▶ Data excerpts:
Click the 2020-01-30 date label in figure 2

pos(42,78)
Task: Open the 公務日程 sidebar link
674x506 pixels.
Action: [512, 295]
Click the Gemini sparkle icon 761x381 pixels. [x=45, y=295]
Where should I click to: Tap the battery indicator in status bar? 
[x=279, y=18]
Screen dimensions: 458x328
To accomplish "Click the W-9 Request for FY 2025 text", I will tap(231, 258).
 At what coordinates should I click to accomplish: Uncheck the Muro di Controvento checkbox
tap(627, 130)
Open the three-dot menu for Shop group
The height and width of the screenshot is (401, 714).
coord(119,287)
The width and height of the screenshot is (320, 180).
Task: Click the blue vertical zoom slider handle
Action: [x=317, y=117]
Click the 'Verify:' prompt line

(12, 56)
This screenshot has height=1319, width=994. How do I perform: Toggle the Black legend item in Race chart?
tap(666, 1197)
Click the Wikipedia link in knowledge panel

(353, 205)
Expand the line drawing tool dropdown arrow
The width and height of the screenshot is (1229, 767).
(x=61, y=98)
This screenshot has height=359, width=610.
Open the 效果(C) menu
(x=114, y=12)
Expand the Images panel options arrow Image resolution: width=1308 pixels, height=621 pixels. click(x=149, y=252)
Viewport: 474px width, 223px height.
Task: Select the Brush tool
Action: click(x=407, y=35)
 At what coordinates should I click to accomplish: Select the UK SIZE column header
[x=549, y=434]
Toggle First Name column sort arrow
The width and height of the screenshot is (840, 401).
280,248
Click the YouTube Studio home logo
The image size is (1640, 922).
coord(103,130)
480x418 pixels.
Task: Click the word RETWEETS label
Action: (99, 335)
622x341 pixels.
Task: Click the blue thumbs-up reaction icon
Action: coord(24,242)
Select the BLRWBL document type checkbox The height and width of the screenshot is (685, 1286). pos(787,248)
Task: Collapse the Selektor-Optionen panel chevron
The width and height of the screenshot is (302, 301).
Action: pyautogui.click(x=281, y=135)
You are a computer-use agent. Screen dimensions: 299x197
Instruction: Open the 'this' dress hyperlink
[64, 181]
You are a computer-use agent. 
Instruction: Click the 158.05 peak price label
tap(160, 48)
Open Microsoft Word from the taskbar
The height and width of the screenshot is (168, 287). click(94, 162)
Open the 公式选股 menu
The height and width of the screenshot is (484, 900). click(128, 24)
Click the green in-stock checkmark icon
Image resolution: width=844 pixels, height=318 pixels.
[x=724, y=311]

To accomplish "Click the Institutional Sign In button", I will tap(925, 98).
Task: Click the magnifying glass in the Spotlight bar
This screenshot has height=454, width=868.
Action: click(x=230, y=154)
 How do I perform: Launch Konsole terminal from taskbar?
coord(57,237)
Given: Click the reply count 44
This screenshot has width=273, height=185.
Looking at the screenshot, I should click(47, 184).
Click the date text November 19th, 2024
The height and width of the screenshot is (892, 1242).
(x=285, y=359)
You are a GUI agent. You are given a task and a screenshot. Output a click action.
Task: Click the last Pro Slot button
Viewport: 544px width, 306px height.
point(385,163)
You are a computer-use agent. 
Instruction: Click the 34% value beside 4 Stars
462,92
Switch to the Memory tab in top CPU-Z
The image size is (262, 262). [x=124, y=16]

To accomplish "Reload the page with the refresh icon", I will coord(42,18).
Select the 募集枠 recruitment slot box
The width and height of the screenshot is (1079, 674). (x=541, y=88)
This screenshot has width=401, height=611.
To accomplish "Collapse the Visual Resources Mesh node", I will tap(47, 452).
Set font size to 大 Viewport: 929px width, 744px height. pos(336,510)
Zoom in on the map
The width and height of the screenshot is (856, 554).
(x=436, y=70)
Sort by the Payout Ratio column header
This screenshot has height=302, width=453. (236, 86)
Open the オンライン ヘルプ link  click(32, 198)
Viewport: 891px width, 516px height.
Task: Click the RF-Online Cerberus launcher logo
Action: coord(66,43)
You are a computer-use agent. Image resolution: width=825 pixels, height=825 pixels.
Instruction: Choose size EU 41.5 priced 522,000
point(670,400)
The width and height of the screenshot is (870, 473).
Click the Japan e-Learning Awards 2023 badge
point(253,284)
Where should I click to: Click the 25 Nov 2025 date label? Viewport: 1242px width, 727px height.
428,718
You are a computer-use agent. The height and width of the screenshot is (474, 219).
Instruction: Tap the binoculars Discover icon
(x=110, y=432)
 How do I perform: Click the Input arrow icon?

▶ Exercise brief: Only lines containing "button" belong in the answer; copy every such line from the records.

▶ Answer for the task:
To accomplish "Click the Institutional Sign In button", I will tap(925, 98).
Task: Click the last Pro Slot button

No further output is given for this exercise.